Indiana University of Pennsylvania

Indiana University Biology Major honored with Outstanding Research Award

Anna Manges, a sophomore biology major and geology minor, was honored by the Pennsylvania Vector Control Association with the Outstanding Undergraduate Student Research Award.

Manges, a student in the Cook Honors College, was nominated for the award by biology faculty member Dr. Tom Simmons. Manges has been part of the Simmons' team of researchers examining blacklegged ticks (insects known to carry Lyme disease) and Lyme disease risks since her freshman year.

Scientists say that the blacklegged tick is the main vector (transmitter) of Lyme disease, an infectious illness that can cause fever, fatigue, headache, joint pain, neck stiffness, loss of ability to move one or both sides of the face, heart palpitations, and other medical complications. In the United States, Lyme disease is the most common vector-borne disease, surpassing mosquito-borne West Nile virus and Zika.

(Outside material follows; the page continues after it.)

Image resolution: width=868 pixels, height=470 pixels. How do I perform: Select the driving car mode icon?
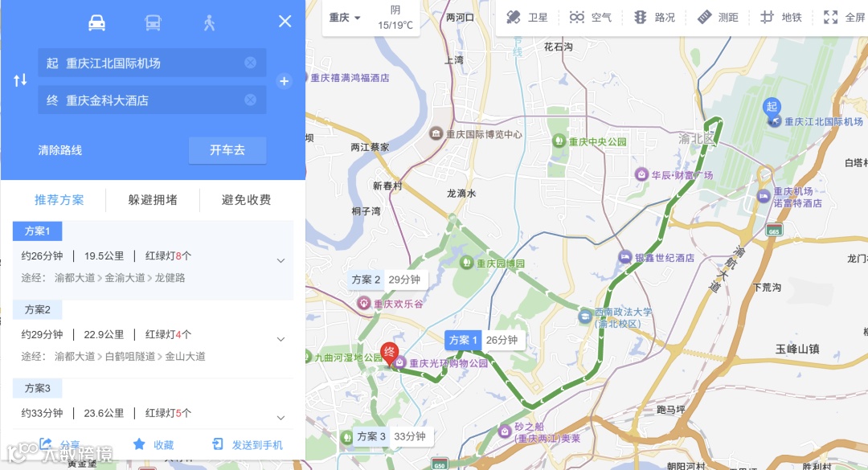point(97,22)
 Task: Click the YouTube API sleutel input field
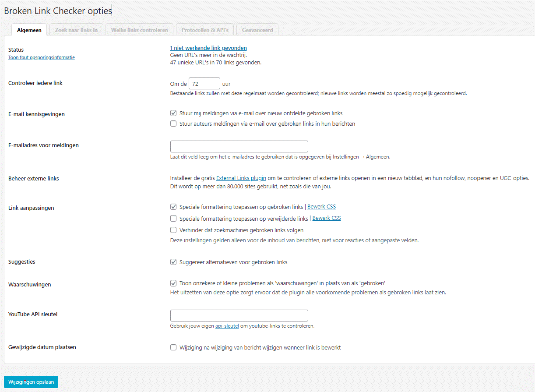tap(239, 315)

As part of the award, Manges will present her research: “Ticks in the Burgh: Acarological Lyme Disease Risk in the Pittsburgh Regional City Parks" today at the annual conference of the Pennsylvania Vector Control Association in Boalsburg.

Her research included collection of ticks at Pittsburgh's four regional city parks to determine the density and distribution of nymphs as well as the infection prevalence of the Lyme disease spirochete.

Manges, from Indiana, has been an active presenter on the team's blacklegged tick and Lyme disease research, and is the lead author of “First Record of Aedes albopictus (Diptera: Culicidae) and Second Record of Aedes japonicus (Diptera: Culicidae) Parasitized by Water Mites (Acari: Hydrachnidiae) in North America," which discusses water mite parasitism of the Asian tiger mosquito and Asian bush mosquito. Simmons and Pennsylvania Department of Environmental Protection Vector Management scientist Mike Hutchinson are co-authors of the paper, which was published in the July issue of Journal of Medical Entomology.

Manges and other student members also have presented on Lyme disease risks to local Girl Scouts and to the Friends of the Park organization. Work by Simmons, Manges and students Nate Peters and Emily Welsh were recently featured in an extensive article by PennLive about the current state affairs of tick and tick-borne disease research in Pennsylvania:  “Ticks and Lyme disease: The problem no one's really doing anything about."

Manges recipient of the Samuel Mitrovich Scholarship for the Advancement of the Biological Sciences, won an award in the poster competition at the 2017 Women in Mathematics, Science, and Technology  dean's list student,

Simmons and Manges are currently working on a manuscript about the research project for a professional journal.